Que yo vea... Ya instalado en la parte final de mi vida, echo una mirada hacia el itinerario recorrido, que es un hilo plagado de altibajos.

Una de las tareas incompletas de mi ya larga vida se refiere al manejo de mis relaciones emotivas con toda clase de personas. O, más precisamente, el manejo de conflictos o discrepancias emocionales.

Eso de que no soporto a alguien por lo que para mí son sus rarezas o carencias humanas. O reponerme de un conflicto que dejó huellas sin sanar. O convivir con personas cargantes.
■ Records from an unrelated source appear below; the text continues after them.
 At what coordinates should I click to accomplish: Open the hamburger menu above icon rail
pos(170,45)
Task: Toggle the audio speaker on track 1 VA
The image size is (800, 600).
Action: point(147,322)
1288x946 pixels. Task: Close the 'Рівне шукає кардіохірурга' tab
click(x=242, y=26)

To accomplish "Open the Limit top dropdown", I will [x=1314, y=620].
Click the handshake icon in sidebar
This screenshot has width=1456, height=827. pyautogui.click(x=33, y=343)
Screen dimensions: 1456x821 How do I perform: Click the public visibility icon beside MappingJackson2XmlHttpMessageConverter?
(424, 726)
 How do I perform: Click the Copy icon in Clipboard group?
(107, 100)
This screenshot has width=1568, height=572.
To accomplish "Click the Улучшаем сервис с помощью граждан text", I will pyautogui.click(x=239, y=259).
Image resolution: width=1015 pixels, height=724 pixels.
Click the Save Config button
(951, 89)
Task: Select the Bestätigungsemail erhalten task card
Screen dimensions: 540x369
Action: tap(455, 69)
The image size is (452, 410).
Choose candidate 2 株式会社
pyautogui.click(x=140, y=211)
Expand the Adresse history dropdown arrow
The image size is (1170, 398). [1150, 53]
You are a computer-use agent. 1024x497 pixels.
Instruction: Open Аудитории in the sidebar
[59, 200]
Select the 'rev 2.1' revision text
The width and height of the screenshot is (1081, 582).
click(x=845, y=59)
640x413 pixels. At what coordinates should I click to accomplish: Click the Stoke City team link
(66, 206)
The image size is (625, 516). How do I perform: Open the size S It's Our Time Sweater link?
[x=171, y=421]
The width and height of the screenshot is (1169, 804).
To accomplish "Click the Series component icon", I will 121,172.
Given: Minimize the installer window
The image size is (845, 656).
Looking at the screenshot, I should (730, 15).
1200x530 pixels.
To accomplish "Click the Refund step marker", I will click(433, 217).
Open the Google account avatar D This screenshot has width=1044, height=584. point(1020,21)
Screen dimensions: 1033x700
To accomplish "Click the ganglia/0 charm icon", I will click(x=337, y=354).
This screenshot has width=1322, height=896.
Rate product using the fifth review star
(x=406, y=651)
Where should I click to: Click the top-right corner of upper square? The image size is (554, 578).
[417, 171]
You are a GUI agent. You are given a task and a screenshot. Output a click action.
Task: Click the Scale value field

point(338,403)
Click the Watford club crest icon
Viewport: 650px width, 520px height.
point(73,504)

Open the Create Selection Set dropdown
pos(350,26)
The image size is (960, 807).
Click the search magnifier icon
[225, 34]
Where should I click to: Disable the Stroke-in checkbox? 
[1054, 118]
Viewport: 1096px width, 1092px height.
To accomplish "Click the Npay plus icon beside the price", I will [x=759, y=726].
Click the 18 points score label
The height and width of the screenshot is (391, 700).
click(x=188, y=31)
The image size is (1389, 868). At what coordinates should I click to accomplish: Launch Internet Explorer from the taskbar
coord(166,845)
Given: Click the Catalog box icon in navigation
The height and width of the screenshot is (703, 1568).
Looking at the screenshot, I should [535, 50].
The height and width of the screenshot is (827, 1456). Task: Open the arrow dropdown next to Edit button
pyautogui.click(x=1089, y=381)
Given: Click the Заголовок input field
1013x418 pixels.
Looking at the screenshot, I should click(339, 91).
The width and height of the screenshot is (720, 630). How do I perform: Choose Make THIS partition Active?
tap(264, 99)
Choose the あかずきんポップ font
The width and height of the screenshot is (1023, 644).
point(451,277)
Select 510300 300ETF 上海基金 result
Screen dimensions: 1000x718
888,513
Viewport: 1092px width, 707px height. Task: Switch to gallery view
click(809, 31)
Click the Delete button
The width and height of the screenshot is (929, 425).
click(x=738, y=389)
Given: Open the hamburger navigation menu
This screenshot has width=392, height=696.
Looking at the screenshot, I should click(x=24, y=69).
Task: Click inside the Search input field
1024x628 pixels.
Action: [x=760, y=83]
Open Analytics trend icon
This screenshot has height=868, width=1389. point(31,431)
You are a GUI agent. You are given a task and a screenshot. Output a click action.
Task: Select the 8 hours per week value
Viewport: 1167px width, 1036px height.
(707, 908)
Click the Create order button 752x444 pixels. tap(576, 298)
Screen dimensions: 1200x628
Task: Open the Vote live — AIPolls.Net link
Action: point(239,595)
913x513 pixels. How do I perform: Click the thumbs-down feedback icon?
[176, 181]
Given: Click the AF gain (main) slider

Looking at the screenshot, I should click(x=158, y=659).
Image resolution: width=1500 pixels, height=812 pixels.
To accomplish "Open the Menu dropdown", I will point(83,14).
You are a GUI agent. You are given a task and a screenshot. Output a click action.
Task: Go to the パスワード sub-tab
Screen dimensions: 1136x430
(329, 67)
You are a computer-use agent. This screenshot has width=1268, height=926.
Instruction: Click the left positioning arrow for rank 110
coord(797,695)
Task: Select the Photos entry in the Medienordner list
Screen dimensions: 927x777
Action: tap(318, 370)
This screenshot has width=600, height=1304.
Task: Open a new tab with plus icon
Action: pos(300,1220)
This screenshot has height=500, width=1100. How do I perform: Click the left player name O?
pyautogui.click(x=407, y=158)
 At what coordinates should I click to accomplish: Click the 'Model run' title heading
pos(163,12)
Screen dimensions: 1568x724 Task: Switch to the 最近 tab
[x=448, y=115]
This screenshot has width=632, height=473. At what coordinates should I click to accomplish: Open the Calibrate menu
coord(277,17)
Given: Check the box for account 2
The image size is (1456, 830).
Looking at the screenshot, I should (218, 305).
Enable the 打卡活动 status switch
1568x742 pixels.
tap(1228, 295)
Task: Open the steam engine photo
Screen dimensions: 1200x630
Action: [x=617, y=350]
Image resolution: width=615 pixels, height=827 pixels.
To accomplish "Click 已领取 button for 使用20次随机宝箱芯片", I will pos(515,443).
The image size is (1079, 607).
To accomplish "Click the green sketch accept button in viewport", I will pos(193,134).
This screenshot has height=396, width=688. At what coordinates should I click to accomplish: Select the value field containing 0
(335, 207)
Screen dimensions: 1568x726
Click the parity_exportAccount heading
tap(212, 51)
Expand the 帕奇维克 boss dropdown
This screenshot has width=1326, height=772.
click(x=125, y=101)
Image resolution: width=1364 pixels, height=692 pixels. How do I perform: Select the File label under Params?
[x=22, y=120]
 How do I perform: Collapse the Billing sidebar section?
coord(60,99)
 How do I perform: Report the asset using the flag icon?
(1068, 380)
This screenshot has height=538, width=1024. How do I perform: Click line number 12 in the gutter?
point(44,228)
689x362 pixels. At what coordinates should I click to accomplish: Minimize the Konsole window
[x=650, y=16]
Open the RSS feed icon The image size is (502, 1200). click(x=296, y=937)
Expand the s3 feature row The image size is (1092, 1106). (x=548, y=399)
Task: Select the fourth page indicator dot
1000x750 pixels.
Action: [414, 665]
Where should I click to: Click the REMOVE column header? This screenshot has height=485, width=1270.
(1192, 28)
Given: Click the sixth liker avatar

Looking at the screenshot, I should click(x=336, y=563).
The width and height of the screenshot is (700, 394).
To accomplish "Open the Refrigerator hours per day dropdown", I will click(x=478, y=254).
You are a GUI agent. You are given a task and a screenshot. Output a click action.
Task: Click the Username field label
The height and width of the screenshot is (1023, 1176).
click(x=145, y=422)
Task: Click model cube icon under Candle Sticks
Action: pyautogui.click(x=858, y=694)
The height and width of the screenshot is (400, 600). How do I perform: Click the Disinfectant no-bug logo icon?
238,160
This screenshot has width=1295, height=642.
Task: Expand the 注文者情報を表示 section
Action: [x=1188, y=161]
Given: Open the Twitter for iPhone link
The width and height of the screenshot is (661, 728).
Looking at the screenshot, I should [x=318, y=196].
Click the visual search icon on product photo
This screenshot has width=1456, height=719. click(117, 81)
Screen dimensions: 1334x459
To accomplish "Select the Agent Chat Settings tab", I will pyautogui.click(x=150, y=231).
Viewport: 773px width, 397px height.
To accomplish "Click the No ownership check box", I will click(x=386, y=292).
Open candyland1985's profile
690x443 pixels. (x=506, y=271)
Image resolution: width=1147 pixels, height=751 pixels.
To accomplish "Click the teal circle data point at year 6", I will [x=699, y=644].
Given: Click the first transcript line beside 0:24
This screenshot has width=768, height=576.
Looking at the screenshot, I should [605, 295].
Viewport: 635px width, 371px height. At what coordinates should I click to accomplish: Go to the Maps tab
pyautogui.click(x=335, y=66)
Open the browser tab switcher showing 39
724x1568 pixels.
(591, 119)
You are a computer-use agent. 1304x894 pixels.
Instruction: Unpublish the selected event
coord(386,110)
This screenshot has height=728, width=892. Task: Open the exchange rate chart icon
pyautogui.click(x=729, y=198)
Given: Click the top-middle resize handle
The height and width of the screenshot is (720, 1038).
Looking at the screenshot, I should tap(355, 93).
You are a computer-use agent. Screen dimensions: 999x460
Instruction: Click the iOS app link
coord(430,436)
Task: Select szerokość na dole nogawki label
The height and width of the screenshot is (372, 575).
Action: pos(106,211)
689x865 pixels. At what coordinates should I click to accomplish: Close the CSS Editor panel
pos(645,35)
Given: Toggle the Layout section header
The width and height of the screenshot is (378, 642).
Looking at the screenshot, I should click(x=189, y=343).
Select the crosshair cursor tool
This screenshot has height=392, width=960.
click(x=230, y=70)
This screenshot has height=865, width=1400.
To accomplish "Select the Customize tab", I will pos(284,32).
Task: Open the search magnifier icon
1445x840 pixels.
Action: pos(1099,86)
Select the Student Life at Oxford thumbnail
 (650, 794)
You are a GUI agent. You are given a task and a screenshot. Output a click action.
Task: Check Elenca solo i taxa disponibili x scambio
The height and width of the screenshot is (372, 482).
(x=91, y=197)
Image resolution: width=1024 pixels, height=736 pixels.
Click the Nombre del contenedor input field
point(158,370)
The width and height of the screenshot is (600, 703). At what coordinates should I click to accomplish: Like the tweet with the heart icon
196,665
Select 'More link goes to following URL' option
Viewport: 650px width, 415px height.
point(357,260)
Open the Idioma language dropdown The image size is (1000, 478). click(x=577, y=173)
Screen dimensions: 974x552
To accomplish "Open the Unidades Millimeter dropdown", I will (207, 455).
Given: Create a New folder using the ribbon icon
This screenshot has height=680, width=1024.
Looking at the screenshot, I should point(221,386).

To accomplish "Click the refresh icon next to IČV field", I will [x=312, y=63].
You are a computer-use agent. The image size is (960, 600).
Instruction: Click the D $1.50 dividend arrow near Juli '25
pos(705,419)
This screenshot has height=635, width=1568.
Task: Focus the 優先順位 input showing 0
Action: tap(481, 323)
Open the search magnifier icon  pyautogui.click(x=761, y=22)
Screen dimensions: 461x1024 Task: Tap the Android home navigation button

El litigio interno que yo libraba y sigo librando se define en dos posturas opuestas: por un lado, la teoría cristiana de “amar al prójimo” y “perdonar generosamente”; por el otro lado, la natural tendencia a borrar del mapa a quien me estorba.

Por muchos años me he debatido con poco éxito entre esos dos extremos: afinidades y rechazos. Las afinidades, bienvenidas. Los rechazos me dejaban un malestar interior.

¿Qué hacer? ¿Hay una solución realística para transformar heridas emocionales en estados saludables?

Yo, que soy bastante escéptico, he comenzado a creer en milagros. O, mejor dicho, en la intervención divina, delicada, respetuosa. Llegó de esta manera. Un día, mientras distribuía la comunión a los fieles, empecé a mirar a cada uno de los que se acercaban a recibir la hostia. A mirarlos con ojos nuevos. Me decía: A esta persona desagradable Dios la quiere mucho, esta viejita de pasos inseguros es una gran amiga de Dios, ese joven distraído Dios lo lleva en su corazón, a esa persona dealiñada Dios la mira con simpatía.

Fuera de la iglesia comenzó a operarse la misma reacción. La persona importuna, el pordiosero miserable, aquel presumido: comencé a verlos desde la perspectiva de Dios. Sí, Dios los ama cordialmente, son sus amigos.

No es que me haya sucedido lo de san Pablo, que un rayo fulgurante le dio vuelta total a su vida en un instante. Lo mío es como una plantita que apenas se asoma sobre el terreno, frágil, expuesta. Son pequeñas luces de luciérnaga que se encienden y se apagan sin cosechar todavía un logro tangible, sólido.

Por ahora, el efecto inmediato es la petición ansiosa de Zaqueo: - Señor, que yo vea.